I lied, of course.  To my friend, at least.  I knew the words coming out of my mouth were bullshit.  I knew I would have quietly snuck back to my bedroom and laid shivering in my bed until enough time had passed that sleep might once again claim me, though that wouldn’t be likely to happen as my imagination would turn every shadow and bump in the night into a looter, a pillager, a raper, a murderer come to dispense their brand of mischief and evil on me, on my family.  As I lied, I realized that not only was I cowardly because I wouldn’t have answered the door but I was more cowardly than my friend because I didn’t have the courage to tell him the truth.  He could at least admit his cowardice to me.  He was braver than me.

My mind, not wanting to admit my cowardice, tried to rationalize my desire to remain quiet, to call out to the stranger, to keep the door firmly closed between us.  I would be doing it in the best interest of my family, I couldn’t risk their safety even if it meant possibly helping someone else.  Who doesn’t have a cell phone these days, if they truly needed help they could have called friends, family, the police in an instant.  Who knocks on a strangers door in the middle of the night, only hooligans, only the worst members of our society.  I would be doing the safe thing, the smart thing, by keeping my presence on the other side of those two inches of wood a secret.

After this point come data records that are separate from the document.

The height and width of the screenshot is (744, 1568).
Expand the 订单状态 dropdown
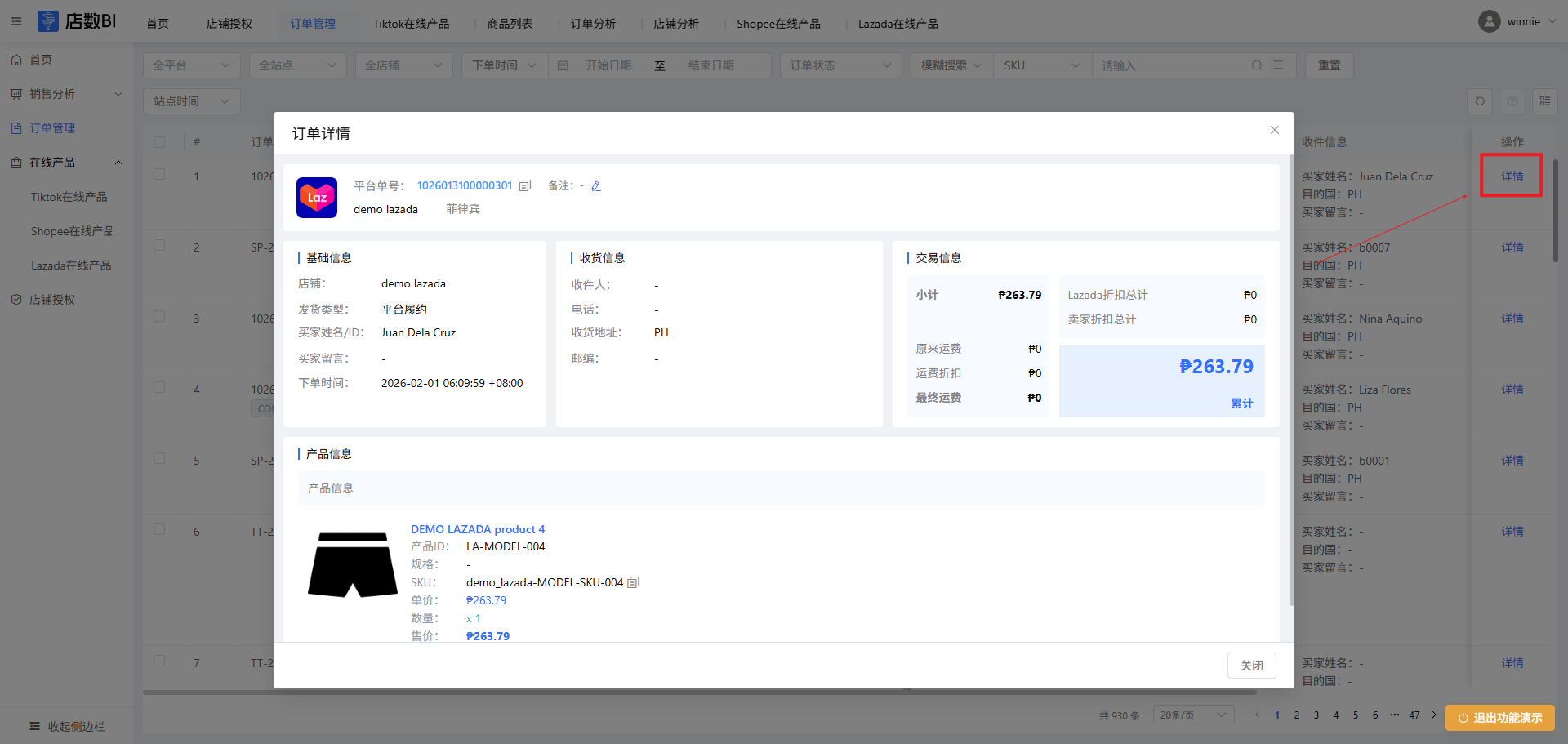point(840,65)
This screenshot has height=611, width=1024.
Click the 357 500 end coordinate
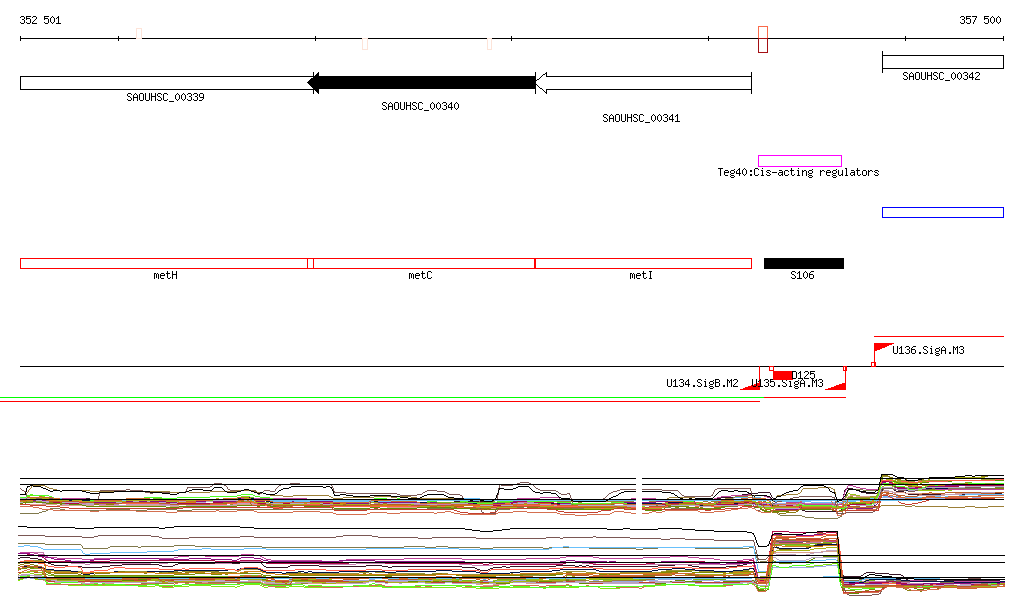pos(980,20)
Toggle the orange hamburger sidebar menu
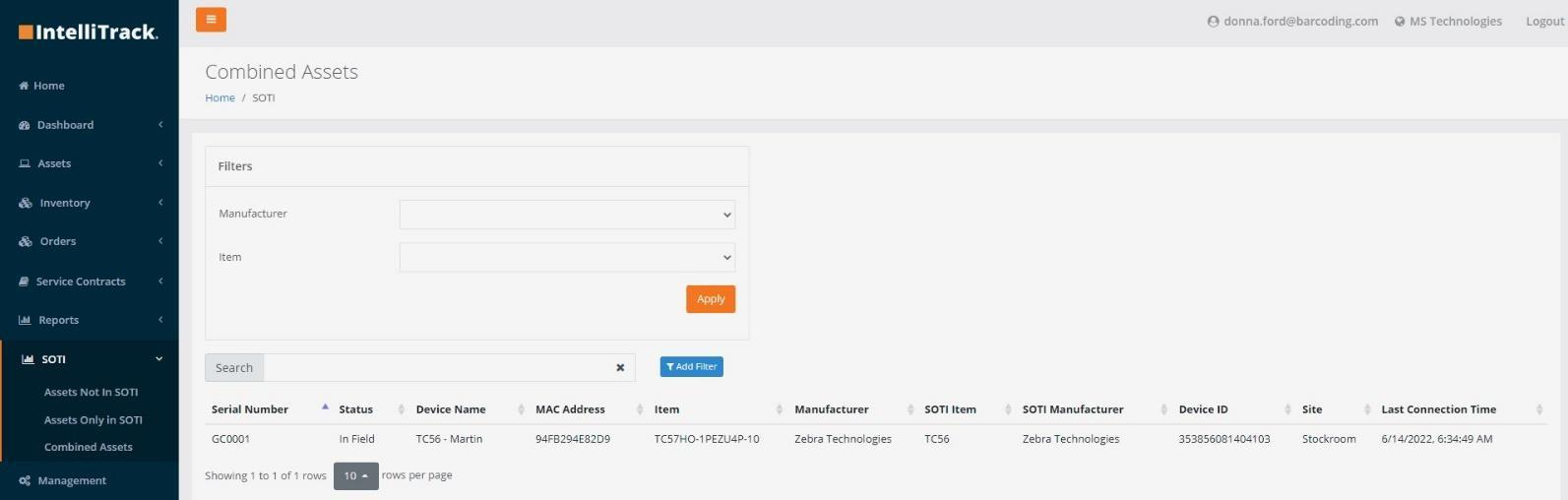 [211, 20]
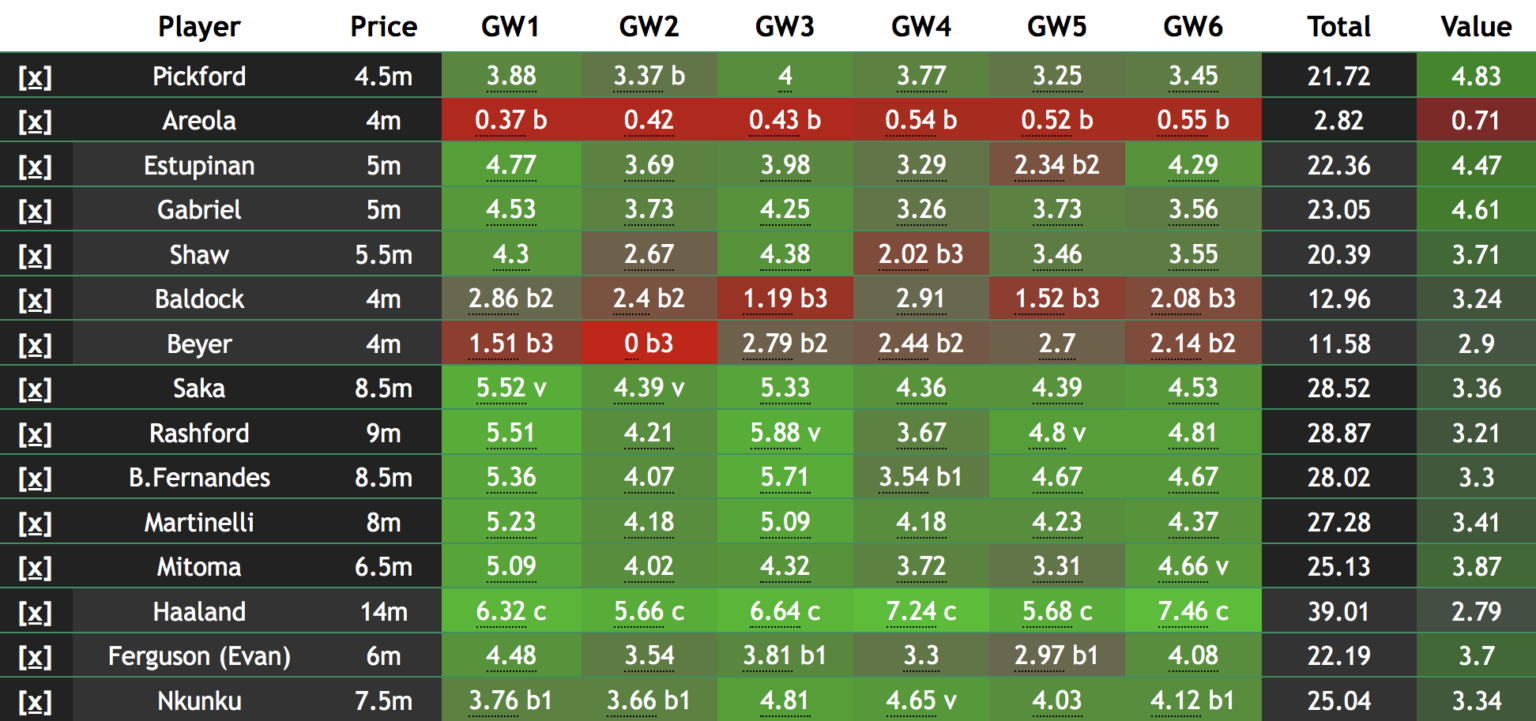
Task: Open Saka's GW1 projection of 5.52
Action: (x=513, y=388)
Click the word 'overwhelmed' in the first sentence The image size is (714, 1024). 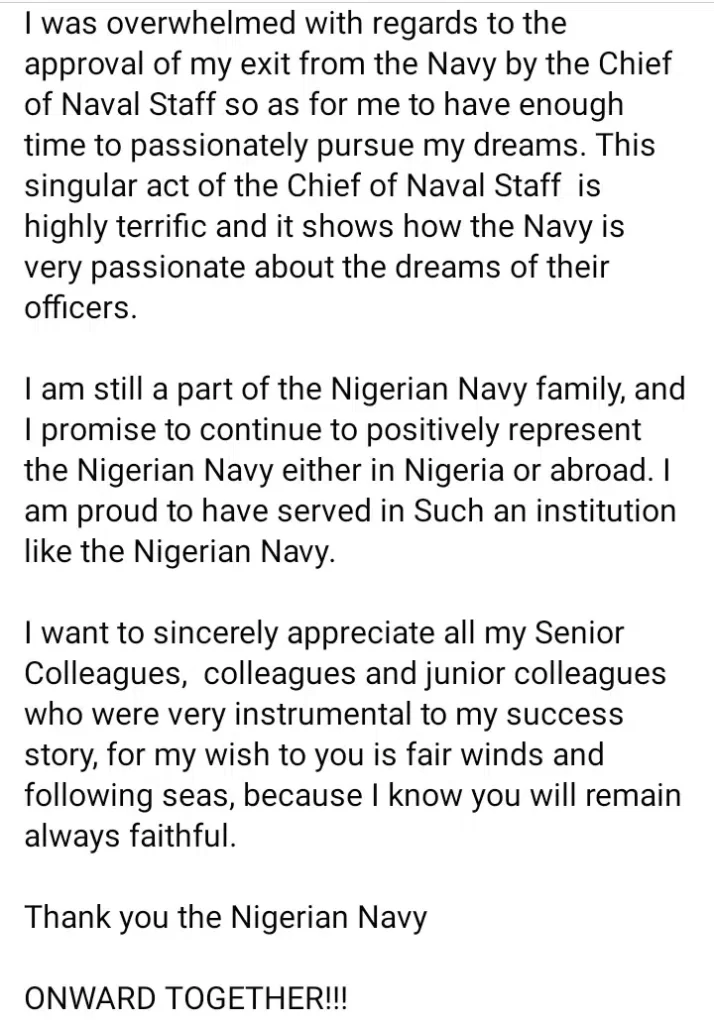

I know that doesn’t make any sense.  Those men and women who use the cloak of darkness to hide their nefarious actions don’t announce their intentions by knocking loudly, firmly, confidently (urgently), on doors.  Who does that?  Surely only someone in need of help.  Surely someone who was hoping a kind soul would open that door and be able to help them make a phone call, or jump their dead battery, or spare a gallon of gas to get them to the nearest station, or…  They knocked, bravely, hoping to be rewarded by another brave person answering their hour of need.  They didn’t find one in my friend, and they wouldn’t have found one in me either.

My rationalizations about safety and risk don’t make me feel any better about it.  I am a coward.  I know it.  I don’t embrace it.  I don’t actively try to change it either.

Society glorifies bravery and demands that men rise to the examples set by the heroes of the past.  Children are raised on stories of knights leading charges, soldiers defying odds and rallying those around them, and astronauts risking everything to explore the final frontier.  Who wouldn’t want to live up to those ideals?  But then life happens.  Responsibilities.  Bullying (for some).  The shine of those heroes becomes tarnished by the truths of our present realities.  We compromise.  We deflect.  We hide.  Until, one day, we wake up and find ourselves lying to our friends about how brave we are.

I should call him, tell him that I lied, admit my fear matched his own and tell him it was okay to be afraid.  We don’t have to live up to those ideals of what it means to be a man anymore.  We don’t have to compare ourselves to what society deems it means to be a man.  Yes, I should call him, but I won’t.  I don’t want to admit the truth.

In my mind there is still a sliver of hope that I will grow up to be as brave as those knights, those soldiers, those explorers.  I’m just waiting for the right occasion to come along and test me and then I will rise up and prove that I am brave, that I am a man, that I am everything I should be.

I’m fooling myself, of course.

Apparently I’m a fool as well as a coward.